Stored data
- - - - -
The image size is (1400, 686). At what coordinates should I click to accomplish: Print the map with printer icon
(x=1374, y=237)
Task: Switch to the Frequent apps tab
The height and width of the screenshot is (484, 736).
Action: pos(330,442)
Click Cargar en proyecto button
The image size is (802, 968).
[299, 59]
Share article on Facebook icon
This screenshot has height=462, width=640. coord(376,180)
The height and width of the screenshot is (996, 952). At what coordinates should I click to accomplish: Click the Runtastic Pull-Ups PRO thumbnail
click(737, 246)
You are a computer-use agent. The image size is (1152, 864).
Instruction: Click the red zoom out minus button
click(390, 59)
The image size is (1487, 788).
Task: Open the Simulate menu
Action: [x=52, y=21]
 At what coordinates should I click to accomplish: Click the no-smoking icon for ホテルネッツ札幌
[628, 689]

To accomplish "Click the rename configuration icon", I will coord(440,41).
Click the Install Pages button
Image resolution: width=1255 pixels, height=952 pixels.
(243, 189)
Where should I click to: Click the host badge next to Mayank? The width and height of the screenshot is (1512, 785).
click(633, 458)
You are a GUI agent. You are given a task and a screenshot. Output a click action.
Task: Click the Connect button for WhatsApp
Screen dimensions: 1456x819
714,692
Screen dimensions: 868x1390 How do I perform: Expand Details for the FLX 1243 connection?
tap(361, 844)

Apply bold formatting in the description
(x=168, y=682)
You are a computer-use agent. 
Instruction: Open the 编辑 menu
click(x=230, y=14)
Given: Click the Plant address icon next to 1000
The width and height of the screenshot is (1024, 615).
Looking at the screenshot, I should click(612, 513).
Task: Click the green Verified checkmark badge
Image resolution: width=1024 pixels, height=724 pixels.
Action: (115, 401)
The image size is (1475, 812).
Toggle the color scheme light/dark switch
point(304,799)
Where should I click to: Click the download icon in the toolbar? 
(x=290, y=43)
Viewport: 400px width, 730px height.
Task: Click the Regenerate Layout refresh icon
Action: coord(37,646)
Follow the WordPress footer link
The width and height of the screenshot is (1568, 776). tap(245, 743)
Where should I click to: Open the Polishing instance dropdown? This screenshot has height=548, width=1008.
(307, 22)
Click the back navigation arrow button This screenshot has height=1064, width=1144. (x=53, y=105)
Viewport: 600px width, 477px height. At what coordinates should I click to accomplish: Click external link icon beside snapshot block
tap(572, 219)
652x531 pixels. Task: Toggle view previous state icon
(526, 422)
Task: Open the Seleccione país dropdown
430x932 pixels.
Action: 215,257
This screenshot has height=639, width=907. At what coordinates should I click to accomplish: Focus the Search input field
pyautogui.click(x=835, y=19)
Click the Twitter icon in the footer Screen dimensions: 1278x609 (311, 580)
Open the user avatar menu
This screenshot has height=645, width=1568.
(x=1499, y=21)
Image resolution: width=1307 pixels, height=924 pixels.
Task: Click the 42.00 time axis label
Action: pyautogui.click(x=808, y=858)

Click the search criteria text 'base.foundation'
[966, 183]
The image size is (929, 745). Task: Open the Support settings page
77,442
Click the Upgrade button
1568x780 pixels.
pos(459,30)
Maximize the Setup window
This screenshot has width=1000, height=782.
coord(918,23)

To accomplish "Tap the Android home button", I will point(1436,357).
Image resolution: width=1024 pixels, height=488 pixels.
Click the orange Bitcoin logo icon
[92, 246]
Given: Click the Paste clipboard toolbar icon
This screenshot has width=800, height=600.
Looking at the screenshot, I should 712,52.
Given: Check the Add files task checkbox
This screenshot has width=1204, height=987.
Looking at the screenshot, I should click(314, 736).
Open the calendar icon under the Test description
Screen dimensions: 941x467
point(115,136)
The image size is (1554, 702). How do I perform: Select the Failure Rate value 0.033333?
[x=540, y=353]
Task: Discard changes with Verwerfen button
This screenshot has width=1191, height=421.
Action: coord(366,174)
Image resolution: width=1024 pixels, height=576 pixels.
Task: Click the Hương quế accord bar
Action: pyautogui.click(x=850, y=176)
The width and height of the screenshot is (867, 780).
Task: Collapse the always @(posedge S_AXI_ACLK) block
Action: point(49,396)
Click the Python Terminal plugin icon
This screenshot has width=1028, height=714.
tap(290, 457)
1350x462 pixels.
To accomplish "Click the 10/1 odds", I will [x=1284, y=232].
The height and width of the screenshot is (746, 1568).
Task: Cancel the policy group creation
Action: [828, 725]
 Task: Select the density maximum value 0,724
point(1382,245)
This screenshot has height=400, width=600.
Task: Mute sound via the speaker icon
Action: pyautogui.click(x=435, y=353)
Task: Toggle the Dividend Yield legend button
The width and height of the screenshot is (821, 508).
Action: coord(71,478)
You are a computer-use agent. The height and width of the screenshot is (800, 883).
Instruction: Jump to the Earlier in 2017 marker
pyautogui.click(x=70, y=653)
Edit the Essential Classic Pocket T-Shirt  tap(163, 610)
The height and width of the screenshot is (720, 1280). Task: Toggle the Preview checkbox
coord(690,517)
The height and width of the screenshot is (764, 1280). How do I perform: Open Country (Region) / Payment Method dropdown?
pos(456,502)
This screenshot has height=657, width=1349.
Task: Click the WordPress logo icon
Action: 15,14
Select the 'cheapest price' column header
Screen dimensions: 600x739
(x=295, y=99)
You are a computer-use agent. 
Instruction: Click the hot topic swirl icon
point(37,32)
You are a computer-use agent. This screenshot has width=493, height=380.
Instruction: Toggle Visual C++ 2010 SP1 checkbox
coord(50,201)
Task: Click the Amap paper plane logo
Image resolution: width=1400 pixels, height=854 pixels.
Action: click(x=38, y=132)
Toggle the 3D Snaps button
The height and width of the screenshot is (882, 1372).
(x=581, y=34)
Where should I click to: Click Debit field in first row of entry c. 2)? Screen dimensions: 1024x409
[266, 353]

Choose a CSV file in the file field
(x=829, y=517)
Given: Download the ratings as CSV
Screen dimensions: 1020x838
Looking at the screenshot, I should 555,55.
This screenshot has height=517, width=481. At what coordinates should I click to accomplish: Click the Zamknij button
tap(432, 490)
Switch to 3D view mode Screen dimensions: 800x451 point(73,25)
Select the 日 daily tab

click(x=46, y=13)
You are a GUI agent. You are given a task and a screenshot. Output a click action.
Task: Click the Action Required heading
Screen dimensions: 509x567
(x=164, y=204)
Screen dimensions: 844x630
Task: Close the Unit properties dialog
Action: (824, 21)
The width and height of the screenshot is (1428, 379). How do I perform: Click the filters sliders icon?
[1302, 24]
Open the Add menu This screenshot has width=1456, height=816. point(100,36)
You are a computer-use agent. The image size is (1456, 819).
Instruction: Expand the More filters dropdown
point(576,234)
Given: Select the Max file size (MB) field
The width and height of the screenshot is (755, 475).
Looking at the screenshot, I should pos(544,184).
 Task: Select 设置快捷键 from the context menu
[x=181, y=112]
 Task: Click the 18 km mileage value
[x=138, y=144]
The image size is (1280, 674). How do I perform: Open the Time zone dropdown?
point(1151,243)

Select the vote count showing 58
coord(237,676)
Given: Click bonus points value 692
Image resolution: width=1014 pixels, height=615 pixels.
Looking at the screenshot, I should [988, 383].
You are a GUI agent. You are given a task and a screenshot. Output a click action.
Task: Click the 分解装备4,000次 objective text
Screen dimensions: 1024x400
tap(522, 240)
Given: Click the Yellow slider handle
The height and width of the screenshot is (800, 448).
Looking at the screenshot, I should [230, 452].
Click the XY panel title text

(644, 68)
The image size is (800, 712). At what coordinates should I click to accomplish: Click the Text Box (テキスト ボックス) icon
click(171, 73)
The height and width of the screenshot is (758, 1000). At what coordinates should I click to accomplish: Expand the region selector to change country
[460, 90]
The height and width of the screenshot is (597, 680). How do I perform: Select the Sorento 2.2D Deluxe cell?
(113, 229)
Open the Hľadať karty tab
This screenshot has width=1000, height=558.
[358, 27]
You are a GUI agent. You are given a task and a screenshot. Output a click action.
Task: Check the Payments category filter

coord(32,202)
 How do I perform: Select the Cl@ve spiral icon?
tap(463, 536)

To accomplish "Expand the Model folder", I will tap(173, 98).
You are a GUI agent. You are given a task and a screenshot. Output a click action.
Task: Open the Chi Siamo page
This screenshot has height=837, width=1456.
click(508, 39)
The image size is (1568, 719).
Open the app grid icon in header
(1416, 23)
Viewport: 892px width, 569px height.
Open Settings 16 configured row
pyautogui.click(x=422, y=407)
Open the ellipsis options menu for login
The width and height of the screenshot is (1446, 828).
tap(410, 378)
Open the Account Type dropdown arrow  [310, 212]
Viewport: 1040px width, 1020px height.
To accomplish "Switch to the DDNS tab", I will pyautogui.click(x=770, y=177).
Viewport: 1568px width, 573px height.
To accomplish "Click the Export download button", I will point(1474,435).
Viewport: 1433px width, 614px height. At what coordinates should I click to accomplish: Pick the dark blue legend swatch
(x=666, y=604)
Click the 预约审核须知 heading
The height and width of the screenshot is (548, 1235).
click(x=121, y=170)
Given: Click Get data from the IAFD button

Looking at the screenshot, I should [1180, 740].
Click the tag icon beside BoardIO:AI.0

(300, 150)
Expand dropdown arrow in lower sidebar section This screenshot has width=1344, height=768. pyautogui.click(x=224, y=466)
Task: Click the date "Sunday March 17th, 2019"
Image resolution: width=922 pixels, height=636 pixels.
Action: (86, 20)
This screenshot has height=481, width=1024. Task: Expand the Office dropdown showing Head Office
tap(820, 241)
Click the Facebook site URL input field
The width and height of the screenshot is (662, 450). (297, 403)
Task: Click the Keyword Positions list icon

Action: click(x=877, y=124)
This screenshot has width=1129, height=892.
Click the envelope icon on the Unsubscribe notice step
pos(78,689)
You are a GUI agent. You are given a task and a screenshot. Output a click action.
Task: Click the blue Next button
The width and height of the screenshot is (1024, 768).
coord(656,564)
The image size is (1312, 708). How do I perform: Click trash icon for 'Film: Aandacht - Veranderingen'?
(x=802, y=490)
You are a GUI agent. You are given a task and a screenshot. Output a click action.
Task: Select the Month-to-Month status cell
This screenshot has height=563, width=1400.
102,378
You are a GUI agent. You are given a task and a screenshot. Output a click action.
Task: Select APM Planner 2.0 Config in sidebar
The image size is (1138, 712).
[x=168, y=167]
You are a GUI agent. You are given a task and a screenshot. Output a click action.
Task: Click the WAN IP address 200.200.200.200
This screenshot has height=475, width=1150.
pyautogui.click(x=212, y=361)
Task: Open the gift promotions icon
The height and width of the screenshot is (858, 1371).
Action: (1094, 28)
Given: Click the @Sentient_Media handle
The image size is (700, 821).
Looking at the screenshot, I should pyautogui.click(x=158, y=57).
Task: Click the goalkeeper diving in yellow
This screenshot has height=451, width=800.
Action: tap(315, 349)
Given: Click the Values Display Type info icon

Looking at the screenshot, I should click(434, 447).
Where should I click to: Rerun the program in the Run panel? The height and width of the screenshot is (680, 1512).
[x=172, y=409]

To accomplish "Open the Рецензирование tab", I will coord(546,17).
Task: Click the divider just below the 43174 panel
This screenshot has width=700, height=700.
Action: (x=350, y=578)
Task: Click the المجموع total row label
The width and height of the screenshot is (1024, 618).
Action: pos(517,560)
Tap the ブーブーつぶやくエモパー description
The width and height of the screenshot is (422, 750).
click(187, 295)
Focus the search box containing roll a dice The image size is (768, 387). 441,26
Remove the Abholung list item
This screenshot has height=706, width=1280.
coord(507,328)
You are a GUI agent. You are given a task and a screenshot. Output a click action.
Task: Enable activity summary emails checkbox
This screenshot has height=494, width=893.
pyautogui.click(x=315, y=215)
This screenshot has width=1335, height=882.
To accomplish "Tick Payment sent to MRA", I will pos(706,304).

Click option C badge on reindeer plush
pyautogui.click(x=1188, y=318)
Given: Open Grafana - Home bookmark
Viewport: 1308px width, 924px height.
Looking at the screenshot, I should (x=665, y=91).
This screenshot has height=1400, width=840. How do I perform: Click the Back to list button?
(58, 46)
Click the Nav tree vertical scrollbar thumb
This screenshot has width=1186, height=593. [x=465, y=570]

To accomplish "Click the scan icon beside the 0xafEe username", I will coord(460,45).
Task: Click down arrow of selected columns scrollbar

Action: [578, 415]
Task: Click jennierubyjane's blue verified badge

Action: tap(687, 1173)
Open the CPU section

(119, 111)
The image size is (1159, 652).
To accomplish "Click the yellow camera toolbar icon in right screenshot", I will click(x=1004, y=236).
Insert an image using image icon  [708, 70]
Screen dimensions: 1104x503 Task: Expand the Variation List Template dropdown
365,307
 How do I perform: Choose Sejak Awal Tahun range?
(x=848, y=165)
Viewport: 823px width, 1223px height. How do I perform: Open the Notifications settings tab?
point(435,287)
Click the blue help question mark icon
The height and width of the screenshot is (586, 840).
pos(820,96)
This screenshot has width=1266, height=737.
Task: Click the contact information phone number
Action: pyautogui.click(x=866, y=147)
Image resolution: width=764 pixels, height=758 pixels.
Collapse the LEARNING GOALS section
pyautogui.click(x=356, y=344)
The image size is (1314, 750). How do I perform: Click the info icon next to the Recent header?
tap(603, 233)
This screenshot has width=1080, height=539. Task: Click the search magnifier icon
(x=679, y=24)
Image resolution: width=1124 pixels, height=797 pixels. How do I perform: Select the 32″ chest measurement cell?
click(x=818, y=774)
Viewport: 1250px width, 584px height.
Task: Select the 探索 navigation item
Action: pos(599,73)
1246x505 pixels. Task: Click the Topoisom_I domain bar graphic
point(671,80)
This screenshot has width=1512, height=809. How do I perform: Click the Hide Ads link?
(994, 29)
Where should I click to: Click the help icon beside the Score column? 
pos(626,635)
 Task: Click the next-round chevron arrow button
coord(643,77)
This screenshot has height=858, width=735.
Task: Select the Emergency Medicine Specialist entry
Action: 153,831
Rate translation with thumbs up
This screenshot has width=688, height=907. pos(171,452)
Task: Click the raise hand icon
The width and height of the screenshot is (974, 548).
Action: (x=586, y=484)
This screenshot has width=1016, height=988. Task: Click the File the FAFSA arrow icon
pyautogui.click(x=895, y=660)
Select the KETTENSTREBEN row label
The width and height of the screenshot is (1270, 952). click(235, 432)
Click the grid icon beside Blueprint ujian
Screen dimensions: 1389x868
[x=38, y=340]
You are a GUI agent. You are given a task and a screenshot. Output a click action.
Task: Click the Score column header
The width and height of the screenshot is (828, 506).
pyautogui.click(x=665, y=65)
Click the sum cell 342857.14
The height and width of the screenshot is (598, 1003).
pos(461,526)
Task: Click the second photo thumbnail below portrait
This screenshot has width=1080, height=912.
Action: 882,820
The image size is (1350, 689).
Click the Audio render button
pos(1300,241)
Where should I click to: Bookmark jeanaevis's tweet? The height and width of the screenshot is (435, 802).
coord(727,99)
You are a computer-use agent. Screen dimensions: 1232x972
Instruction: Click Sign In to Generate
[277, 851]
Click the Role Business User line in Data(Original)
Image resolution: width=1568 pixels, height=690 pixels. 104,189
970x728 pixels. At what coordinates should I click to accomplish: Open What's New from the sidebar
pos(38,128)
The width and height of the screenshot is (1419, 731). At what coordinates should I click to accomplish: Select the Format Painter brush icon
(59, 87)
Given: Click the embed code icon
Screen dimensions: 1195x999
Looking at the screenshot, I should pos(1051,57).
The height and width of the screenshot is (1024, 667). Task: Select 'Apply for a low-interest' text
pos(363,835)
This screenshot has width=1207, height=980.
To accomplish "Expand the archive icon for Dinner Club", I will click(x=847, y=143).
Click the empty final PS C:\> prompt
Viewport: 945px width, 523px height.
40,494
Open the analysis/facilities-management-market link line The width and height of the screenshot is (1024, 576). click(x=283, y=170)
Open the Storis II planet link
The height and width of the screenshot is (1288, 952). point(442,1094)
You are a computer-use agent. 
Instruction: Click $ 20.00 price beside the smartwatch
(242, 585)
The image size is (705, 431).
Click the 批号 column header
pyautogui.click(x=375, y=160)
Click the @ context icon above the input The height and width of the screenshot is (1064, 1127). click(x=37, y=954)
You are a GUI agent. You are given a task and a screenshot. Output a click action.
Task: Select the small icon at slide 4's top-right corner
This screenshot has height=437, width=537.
- - - - -
Your answer must be the lines above from the one containing "Task: Click the WAN" to the one containing "Task: Click the المجموع total row label", both included, restated word for word.

- _SOLUTION FOR THIS EXERCISE_:
Task: Click the WAN IP address 200.200.200.200
This screenshot has height=475, width=1150.
pyautogui.click(x=212, y=361)
Task: Open the gift promotions icon
The height and width of the screenshot is (858, 1371).
Action: (1094, 28)
Given: Click the @Sentient_Media handle
The image size is (700, 821).
Looking at the screenshot, I should pyautogui.click(x=158, y=57).
Task: Click the goalkeeper diving in yellow
This screenshot has height=451, width=800.
Action: tap(315, 349)
Given: Click the Values Display Type info icon

Looking at the screenshot, I should click(434, 447).
Where should I click to: Rerun the program in the Run panel? The height and width of the screenshot is (680, 1512).
[x=172, y=409]

To accomplish "Open the Рецензирование tab", I will coord(546,17).
Task: Click the divider just below the 43174 panel
This screenshot has width=700, height=700.
Action: (x=350, y=578)
Task: Click the المجموع total row label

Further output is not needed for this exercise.